Ghanaian political scientist (born 1953)

Emmanuel Gyimah-Boadi is a Ghanaian political scientist and the co-founder of the Afrobarometer, a pan-African research project that surveys public attitude on political, social and economic reforms across African countries. He was the CEO of Afrobarometer from 2008 to 2021. He is the chair of its board of directors.

== Education ==
Gyimah-Boadi holds a Bachelor of Arts in political science from the University of Ghana and a Master of Arts and Ph.D in political science from the University of California, Davis.

== Career ==

Gyimah-Boadi's research focusses on democratic politics in Africa, specifically political reforms and liberalism in Ghana. He was a professor at the University of Ghana, in the department of political science, from 1986 to 2014. He was the executive director of the Ghana Center for Democratic Development, a research and advocacy institute he co-founded.

== Honours and awards ==
In 2017, Gyimah-Boadi received the Martin Luther King, Jr. Award for Peace and Social Justice, given by the US embassy to Ghana for advancing democracy, good governance, and economic opportunity.
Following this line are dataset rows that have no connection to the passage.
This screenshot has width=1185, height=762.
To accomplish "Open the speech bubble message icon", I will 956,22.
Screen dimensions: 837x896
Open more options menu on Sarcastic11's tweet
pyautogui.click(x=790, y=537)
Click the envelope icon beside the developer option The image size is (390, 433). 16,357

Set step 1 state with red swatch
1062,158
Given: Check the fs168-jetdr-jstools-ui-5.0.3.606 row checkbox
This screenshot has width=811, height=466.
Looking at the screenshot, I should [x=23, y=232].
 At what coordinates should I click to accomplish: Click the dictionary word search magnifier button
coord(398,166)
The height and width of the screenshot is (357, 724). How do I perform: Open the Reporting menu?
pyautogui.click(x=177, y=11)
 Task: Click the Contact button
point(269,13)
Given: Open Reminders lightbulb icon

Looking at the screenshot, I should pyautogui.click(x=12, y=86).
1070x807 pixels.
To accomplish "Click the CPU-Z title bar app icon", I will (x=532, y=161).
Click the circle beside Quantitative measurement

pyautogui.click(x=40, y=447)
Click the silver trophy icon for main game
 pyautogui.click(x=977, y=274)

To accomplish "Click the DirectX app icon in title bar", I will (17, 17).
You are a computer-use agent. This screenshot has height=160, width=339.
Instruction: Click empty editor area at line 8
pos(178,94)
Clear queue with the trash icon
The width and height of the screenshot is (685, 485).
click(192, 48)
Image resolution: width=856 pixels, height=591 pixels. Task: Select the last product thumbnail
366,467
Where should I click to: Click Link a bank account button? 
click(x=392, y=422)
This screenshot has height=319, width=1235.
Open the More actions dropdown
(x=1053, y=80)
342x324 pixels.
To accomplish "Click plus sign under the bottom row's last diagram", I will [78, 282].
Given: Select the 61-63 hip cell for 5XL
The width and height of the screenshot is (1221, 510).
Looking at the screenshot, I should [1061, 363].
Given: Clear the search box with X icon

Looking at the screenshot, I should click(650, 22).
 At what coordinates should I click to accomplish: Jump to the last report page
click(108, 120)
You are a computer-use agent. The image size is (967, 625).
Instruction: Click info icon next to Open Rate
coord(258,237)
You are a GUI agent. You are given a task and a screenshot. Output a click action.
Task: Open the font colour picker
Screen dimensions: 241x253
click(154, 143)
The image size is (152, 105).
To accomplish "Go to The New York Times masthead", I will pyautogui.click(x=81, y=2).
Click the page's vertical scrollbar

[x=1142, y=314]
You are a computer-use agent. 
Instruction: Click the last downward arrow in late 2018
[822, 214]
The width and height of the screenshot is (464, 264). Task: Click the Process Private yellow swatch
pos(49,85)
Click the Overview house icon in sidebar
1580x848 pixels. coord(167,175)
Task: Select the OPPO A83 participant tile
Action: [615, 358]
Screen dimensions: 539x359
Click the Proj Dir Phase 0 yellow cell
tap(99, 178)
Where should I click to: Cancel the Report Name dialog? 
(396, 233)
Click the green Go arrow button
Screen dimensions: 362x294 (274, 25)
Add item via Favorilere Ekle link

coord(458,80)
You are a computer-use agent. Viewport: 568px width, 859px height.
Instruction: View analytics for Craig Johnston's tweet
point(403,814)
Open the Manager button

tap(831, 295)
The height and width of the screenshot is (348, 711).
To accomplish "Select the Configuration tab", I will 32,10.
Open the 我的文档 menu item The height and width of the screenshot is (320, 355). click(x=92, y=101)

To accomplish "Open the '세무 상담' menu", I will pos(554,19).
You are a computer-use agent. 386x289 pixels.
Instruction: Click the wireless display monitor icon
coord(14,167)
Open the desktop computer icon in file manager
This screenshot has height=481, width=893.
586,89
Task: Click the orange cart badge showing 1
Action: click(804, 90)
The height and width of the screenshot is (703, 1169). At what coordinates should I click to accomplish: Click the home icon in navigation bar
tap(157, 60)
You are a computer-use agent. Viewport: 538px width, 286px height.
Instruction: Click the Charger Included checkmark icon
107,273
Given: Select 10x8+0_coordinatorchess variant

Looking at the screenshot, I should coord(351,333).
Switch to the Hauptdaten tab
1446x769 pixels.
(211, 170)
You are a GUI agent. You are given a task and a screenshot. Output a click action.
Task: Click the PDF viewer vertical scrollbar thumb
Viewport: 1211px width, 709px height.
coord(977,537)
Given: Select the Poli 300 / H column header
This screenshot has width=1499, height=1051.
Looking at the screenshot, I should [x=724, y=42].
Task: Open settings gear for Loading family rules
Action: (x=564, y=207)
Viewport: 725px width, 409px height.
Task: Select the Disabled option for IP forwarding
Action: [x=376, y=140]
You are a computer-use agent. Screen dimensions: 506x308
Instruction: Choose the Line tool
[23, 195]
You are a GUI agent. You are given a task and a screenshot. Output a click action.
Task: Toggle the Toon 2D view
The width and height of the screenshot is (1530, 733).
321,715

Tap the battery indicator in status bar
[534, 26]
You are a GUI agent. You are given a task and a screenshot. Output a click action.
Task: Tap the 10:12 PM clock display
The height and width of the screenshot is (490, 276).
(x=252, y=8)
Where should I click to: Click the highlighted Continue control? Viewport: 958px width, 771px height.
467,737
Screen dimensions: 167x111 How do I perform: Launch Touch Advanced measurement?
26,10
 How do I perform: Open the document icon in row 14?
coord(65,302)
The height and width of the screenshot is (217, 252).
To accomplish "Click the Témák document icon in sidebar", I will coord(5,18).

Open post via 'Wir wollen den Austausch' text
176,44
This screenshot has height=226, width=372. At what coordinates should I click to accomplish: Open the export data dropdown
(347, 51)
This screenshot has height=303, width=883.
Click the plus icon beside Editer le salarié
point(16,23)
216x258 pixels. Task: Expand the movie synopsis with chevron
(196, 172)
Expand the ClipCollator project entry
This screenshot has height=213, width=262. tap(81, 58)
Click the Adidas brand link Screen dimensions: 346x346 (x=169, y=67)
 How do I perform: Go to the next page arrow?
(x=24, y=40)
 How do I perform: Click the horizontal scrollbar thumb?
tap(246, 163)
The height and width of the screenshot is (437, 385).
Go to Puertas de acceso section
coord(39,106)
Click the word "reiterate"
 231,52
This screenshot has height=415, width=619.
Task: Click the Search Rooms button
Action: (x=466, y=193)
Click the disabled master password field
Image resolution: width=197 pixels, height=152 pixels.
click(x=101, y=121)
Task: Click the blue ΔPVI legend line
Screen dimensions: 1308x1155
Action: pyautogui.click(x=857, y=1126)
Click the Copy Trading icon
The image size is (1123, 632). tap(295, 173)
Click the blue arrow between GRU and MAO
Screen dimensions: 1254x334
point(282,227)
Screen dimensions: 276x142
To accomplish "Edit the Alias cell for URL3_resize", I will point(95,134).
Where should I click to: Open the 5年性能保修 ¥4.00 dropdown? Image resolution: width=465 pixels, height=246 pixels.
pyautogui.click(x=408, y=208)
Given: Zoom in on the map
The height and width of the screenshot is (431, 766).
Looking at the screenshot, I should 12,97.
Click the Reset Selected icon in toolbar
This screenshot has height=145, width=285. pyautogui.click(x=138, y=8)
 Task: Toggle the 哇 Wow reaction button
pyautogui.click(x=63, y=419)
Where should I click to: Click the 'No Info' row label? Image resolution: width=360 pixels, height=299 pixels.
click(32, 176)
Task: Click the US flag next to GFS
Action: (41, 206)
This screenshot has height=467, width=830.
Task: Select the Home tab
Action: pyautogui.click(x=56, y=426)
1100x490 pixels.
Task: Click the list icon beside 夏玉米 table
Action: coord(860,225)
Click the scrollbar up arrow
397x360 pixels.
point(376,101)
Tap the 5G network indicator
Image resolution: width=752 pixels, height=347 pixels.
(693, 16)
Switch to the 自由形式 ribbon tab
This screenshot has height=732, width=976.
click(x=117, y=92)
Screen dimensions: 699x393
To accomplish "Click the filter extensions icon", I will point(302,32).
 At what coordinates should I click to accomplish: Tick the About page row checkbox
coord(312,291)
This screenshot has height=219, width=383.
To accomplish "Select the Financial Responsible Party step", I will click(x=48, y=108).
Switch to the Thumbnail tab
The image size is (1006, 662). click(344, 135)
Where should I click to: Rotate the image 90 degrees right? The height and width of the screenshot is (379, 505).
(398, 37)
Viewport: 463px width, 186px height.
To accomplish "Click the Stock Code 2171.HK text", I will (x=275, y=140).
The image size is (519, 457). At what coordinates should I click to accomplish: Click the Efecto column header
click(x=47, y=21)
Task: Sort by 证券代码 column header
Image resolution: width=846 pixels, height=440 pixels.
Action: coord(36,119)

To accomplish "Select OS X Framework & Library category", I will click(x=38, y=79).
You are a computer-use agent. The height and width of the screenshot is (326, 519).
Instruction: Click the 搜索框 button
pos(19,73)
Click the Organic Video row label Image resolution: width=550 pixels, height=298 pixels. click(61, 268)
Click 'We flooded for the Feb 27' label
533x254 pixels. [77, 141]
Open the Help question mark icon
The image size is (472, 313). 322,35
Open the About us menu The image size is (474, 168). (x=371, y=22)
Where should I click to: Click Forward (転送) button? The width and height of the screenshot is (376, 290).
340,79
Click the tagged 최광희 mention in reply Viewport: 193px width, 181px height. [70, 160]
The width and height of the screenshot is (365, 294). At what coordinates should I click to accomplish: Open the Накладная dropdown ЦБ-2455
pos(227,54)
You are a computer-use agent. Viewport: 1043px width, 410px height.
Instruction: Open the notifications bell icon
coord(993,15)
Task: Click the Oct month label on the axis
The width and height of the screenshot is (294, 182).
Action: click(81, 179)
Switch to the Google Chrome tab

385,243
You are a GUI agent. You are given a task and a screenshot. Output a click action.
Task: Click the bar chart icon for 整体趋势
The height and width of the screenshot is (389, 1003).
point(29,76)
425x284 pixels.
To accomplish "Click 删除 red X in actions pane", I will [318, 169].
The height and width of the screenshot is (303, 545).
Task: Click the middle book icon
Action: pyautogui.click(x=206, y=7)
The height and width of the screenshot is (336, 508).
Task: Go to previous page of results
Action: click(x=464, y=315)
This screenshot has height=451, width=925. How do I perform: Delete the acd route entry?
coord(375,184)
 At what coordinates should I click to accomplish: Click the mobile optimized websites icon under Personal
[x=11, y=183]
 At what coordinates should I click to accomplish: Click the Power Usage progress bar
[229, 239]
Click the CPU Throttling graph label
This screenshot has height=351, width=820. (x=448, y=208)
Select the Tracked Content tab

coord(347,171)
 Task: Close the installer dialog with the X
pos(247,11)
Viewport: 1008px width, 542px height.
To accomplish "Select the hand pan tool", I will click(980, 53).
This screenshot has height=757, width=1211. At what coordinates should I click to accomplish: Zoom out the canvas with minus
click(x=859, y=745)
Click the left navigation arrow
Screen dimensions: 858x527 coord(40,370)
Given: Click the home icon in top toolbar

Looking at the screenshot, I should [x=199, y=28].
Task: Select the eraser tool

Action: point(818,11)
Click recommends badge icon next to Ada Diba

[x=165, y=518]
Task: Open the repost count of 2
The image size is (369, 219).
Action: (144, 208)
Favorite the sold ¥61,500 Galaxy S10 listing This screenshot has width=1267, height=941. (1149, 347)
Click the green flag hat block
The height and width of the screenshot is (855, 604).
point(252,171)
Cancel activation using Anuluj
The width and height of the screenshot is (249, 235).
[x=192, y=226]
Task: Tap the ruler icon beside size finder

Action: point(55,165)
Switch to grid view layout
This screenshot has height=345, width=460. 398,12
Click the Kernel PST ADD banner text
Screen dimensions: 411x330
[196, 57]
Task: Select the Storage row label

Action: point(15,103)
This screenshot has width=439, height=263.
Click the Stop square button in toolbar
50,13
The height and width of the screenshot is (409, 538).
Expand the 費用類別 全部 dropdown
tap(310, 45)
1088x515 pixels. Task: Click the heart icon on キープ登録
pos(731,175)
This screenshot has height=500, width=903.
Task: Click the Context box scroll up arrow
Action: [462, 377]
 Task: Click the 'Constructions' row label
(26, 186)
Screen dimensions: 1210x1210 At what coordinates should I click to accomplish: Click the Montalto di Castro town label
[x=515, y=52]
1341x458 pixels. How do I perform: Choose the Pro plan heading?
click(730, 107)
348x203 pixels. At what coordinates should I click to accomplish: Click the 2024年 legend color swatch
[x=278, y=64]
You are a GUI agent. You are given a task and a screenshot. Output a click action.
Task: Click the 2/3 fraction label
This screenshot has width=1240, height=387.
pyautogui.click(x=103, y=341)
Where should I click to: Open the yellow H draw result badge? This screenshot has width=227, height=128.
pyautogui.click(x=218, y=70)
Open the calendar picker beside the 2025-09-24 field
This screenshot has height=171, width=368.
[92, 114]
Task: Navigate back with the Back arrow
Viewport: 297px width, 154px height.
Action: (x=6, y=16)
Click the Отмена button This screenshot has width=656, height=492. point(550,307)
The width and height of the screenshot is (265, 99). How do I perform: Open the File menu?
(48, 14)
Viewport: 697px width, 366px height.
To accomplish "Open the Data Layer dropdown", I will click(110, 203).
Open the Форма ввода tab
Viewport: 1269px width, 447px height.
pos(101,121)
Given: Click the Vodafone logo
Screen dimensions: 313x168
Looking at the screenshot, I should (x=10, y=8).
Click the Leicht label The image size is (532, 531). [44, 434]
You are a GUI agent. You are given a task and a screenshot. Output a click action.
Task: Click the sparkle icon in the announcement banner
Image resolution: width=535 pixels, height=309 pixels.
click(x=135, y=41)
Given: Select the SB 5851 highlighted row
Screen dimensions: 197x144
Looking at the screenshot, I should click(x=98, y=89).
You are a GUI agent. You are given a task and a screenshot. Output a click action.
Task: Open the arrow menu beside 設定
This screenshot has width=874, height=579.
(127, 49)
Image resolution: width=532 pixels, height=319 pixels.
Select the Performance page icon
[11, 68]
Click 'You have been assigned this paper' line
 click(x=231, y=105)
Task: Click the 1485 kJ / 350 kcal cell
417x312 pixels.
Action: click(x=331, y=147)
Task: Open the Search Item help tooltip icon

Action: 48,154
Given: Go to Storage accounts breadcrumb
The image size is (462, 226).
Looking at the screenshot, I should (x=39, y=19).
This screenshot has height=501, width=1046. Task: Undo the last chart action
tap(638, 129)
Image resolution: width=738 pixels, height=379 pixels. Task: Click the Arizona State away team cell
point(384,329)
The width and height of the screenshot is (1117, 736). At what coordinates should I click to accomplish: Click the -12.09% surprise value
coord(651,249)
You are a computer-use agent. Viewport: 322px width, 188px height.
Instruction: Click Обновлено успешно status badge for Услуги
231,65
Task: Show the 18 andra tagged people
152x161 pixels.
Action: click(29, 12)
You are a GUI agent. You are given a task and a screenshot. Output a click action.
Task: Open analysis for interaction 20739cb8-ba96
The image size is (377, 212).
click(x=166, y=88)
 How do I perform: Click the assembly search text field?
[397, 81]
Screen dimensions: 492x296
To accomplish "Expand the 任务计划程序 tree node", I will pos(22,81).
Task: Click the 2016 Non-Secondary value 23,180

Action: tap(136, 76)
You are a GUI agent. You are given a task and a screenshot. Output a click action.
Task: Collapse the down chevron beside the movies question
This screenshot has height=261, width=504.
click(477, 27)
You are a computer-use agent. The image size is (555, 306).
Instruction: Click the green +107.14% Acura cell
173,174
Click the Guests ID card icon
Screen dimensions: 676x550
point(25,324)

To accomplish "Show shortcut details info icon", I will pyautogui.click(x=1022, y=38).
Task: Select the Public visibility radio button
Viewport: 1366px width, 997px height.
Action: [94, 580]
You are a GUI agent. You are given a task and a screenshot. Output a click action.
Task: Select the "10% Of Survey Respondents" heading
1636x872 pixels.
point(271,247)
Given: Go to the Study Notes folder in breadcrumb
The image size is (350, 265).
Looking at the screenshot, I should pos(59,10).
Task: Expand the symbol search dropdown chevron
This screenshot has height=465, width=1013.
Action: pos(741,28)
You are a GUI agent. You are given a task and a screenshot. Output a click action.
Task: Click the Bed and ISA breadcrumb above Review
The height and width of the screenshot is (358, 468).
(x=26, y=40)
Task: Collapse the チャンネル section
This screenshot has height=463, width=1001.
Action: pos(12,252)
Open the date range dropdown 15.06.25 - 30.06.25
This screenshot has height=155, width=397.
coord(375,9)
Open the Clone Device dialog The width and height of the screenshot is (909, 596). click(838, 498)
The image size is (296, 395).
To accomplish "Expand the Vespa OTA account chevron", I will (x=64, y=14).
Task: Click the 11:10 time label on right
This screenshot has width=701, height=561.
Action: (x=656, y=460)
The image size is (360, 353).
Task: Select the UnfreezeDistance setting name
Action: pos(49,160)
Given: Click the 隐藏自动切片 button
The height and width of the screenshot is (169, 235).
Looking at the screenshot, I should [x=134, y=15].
In 2018, he was named the 2018 Distinguished Africanist Award of the African Studies Association of USA "for his outstanding scholarship and service to the Africanist community".

In 2019, he became an international member of the US National Academy of Sciences.

In 2021, Gyimah-Boadi was named one of the 100 Most Influential Africans by New African Magazine.

==Publications==

- "Associational Life, Civil Society, and Democratization in Ghana", chapter in Civil Society and the State in Africa, eds. John W. Harbeson, Donald Rothchild and Naomi Chazan (1994), Lynne Rienner Publishers, ISBN 9781685859350
- Gyimah-Boadi, E., (1996). "Civil Society in Africa". Journal of Democracy, Vol. 7, No. 2, pp. 118–132
- editor, Democratic Reform in Africa: The Quality of Progress (2004), Lynne Rienner Publishers, ISBN 9781588262219
- Bratton, M., Mattes, R. and Gyimah-Boadi, E., (2005) Public Opinion, Democracy and Market Reform in Africa, Cambridge University Press, ISBN 9780511617324
- Gyimah-Boadi, E., and Asunka, J. (2021) "The Future Africans Want: When Optimism Is Power". European Union Institute for Security Studies (EUISS)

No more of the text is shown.